Rough Edge (The Edge #1)(49)



“I knew!” I cried, biting back a scream that would bring the police to the door. “About me.”

He licked the bulb between his fingers. I was so close, yet he pulled away, leaving me on the edge. “Has it occurred to you I have no significant war trauma because my desire to hurt you is trauma enough?”

“No, that’s not—”

Another flick and I writhed in pain.

“I can’t. Caden, I can’t take it.”

“Yes, you can.”

He put his lips around my clit and softly, gently, barely sucked on it. Then he let his fingers go. As the blood flowed back, expanding the capillaries and thrumming against the nerves, the pain grew explosive, but the pleasure of his mouth was just ahead of it, pulling the pain out to the brink of orgasm.

Then he stopped.

“Correlation,” I said breathlessly. “Not cause.”

He stood over me like a tower pushing up against the limits of the ceiling. “You’re saying I’m not traumatized by my own needs, but that they just happen to correlate to this disaster of a marriage?”

Disaster of a marriage?

That was an ice-cold knife in my gut. Through everything, neither of us had labeled our union as anything but a buoy in a rough sea. The one stable, invariable thing through his ever-changing mental state.

I put my legs down. “What did you just say?”

“Don’t worry about it. Really, Greyson. Tomorrow, I’ll wake up in love again. Ready to conquer the world with my woman. Et cetera, et cetera.” He put his hands on my knees and pressed them open slowly. I resisted. “But when you look at it objectively, and really, I’m the objective one here, this is a nightmare.” He jerked my knees apart with more strength than I had to keep them closed. I fell back. “And you’re feeding it.”

He wedged himself between my open legs and pulled down his zipper.

“Are you angry?” In this state, he usually didn’t feel anything. If he was angry, it was a step in the right direction.

“No.” His cock was in his fist. “Not angry.”

Seeking leverage in soft cushions, I tried to get up to a sitting position. “There’s a name for this. For you.”

“I’ve been called an asshole already.”

“Not asshole. Something clinical.”

“Really, baby?” He lined his cock along my entrance.

“Sadist.”

“No, no. That’s—”

“Your father. And you.”

He thrust his cock into me, and I was torn between rage and the edge of climax. “I wasn’t like this until you.” He pushed so deep it hurt. So deep his body rubbed my raw, sensitive clit.

“You were too weak to see it.” I looked deeply into the firmament behind his eyes. “Sadist.”

He twisted me, pinning my right arm under my own weight and my left behind my back, fucking me as though he wanted to push through me. “You made this monster. How do you like it?”

Did I create this? Did he become what I wanted?

Did it matter?

“Sadist.” I squeaked it one last time before his hands found my throat.

He bent me harder, pushing on my windpipe to growl in my ear. “Is this what you wanted?”

“Yes.” I was choking.

“You like the monster I’ve become?”

“I love it.” Barely a breath.

“I knew it.” His fingers tightened.

I was handing him my life and my sex and my orgasm with both hands. I’d fantasized about this since I was a girl and finally… I had only a single breath to use to stop him.

“I love you,” I croaked before he cut my air off completely.
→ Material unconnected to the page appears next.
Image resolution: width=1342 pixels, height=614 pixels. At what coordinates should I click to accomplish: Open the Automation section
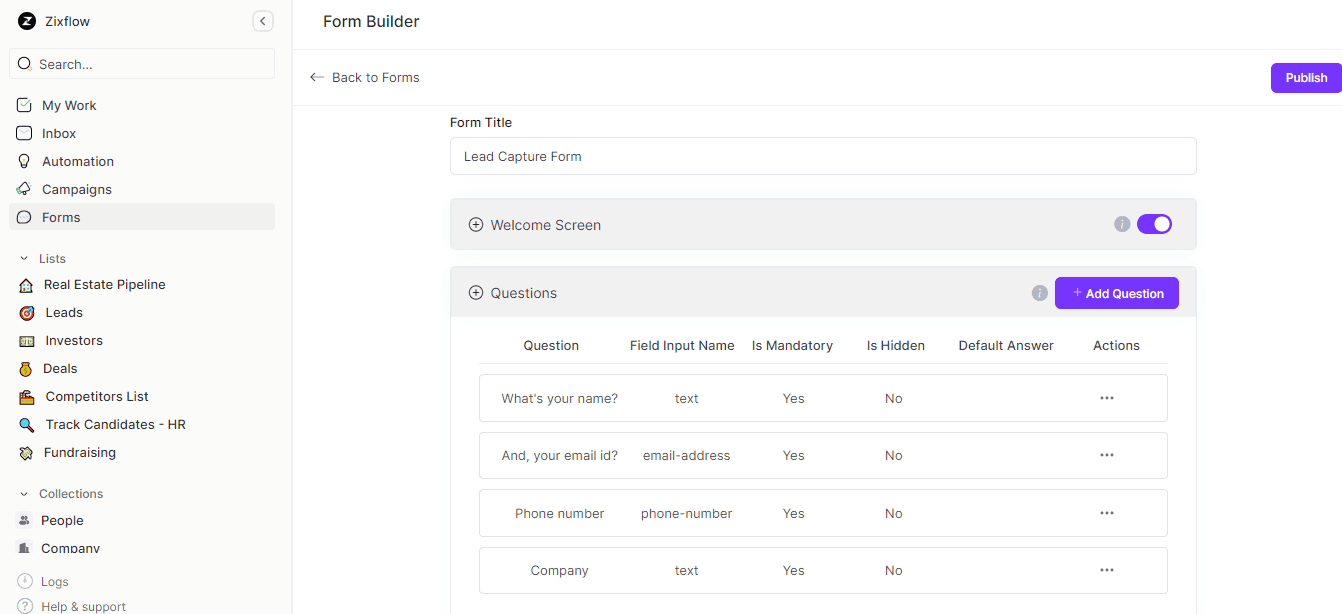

In my last gasps, the orgasm detonated. Hot shrapnel pinged off the shell of my skin, stinging my armor from the inside, fighting for life, stiffening with pleasure as I looked into two holes punched through a rigid, red face, open to the blue Iraqi sky.

And black.





Chapter Twenty-Three





greyson





His face, briefly.

His lips on mine, briefly.

Then a breath like breathing charcoal.

Burn.

Breath again.

Cough.

Burn.

Darkness.

Cold.

Heave.

I got on my hands and knees, gulping air. Rolled to sitting. Shook out my bad wrist. No pain.

The lamp was still on, but the light in the sky was completely out. His clothes were all over the room—shirt on the coffee table, jacket over the fireplace grate—as if he’d stripped on fire.

If anything between Caden and I had ever been bad or dangerous, it didn’t come close to what had just happened on the couch.

Was it the Blackthorne treatments? Were they stretching the time between episodes but making them more severe?

I got my coat on and clutched it closed against a coldness it couldn’t protect me from. A chill from inside me. My feet were frigid against the wood. The front door was still locked. Between my legs, soreness and overuse hung like a weight. That had been the most intense sex I’d ever had. I didn’t know if I’d live through it again.

“Caden?”

I flicked on the kitchen light. Empty.

Up the stairs. Lights still out. No sound.